Q3. 何人までBCCに入れられますか?
A. メールサービスによって異なりますが、一般的には:
- Gmail:1日500通まで
- Outlook:1通あたり500人程度まで
大量送信する場合は、メール配信サービスの利用を検討しましょう。
Q4. BCCで送ったメールを確認できますか?
A. はい、送信済みフォルダを開くと確認できます。送信者には、BCCに入れたアドレスも表示されます。
Q5. スマホでもBCCは使えますか?
A. はい、使えます。iPhone、Androidともに、メールアプリでBCC機能が利用できます。
Q6. BCCとCCはどちらを使えばいいですか?
A. 判断基準:
- メールアドレスを公開してもいい → CC
- メールアドレスを隠したい → BCC
迷ったときは、プライバシー保護のためBCCを使うのが安全です。
Q7. 会社でBCCを使うときの注意点は?
A.
- 会社の方針を確認する(BCCの使用ルールがある場合も)
- 送信前に上司に確認する
- 個人情報の取り扱いに十分注意する
Q8. BCCで迷惑メール扱いされないコツは?
A.
- 同じ内容のメールを何度も送らない
- 件名を具体的にする(「お知らせ」だけでなく「〇〇についてのお知らせ」)
- 本文に送信者の連絡先を明記する
- 受信拒否の方法を記載する(営業メールの場合)
まとめ
メールのBCC機能について、重要なポイントをおさらいしましょう。
BCCとは
- Blind Carbon Copy(ブラインド・カーボン・コピー)の略
- 「見えない複写」という意味
- 受信者同士がお互いのメールアドレスを見られない
TO・CC・BCCの違い
- TO(宛先):メインの相手、返信が必要
- CC:情報共有、アドレスは公開
- BCC:情報共有、アドレスは非公開
BCCを使うべき場面
- 面識のない人たちへの一斉送信
- お客様や取引先への一斉連絡
- 社外に知られずに社内共有
- 退職・異動の挨拶メール
- 返信不要のお知らせ
BCCの使い方
- Gmail、Outlook、スマホアプリで設定可能
- 宛先(TO)を空欄にしない
- 本文にBCCを使っていることを明記
絶対に避けるべきこと
- CCとBCCの入力間違い(個人情報漏洩になる)
- 秘密の会話に使う(信頼関係を損ねる)
- BCC受信者が「全員に返信」する
- 大量送信を繰り返す(迷惑メール判定される)
もしも間違えたら
- すぐに謝罪メールを送る
- 上司や担当者に報告
- 再発防止策を考える
BCC受信時の対応
- 基本的に返信は不要
- 返信するなら送信者だけに
- 絶対に「全員に返信」を使わない
代替手段
- メール配信サービス(大量送信向け)
- Googleグループ(チーム向け)
- メーリングリスト(継続的な連絡向け)
BCCは正しく使えば非常に便利な機能です。

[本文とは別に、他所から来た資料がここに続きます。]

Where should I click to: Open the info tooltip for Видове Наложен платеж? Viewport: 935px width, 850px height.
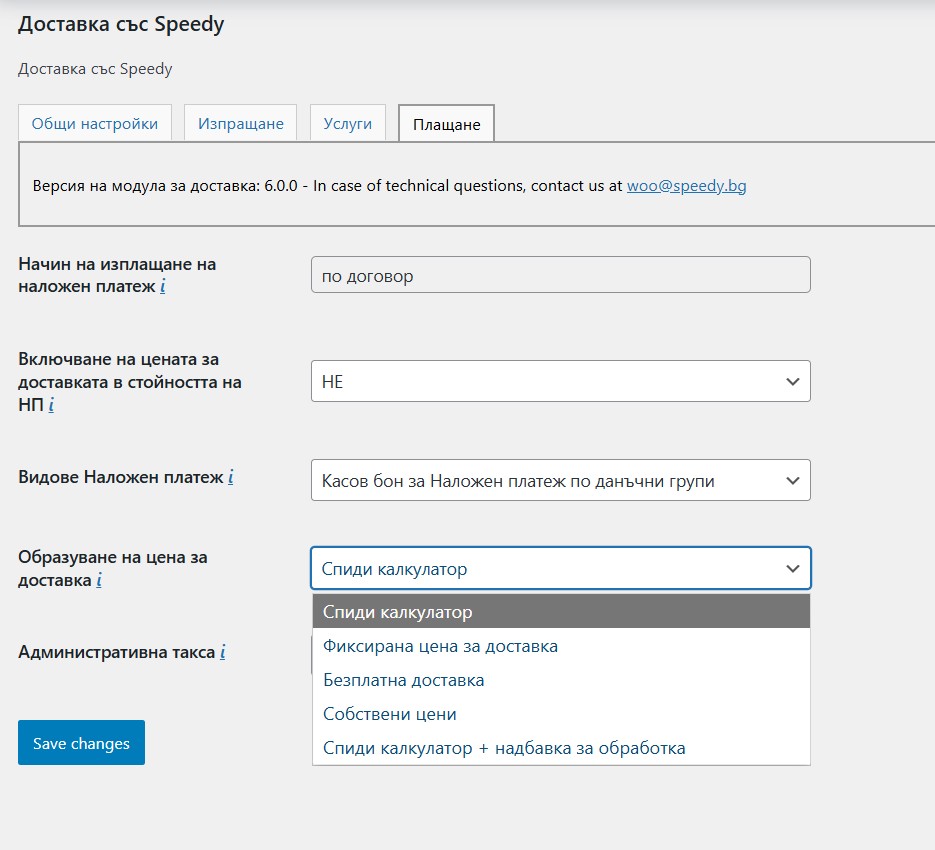(230, 477)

特に、個人情報保護の観点から、一斉送信には欠かせません。
ただし、使い方を間違えると、個人情報の漏洩や信頼関係の破壊につながる可能性もあります。
この記事で紹介したマナーと注意点を守って、安全にBCCを活用してください。
慣れてくれば、仕事でもプライベートでも、スマートなメールのやり取りができるようになります。
最初は緊張するかもしれませんが、何度か使ううちに自然と使いこなせるようになりますよ!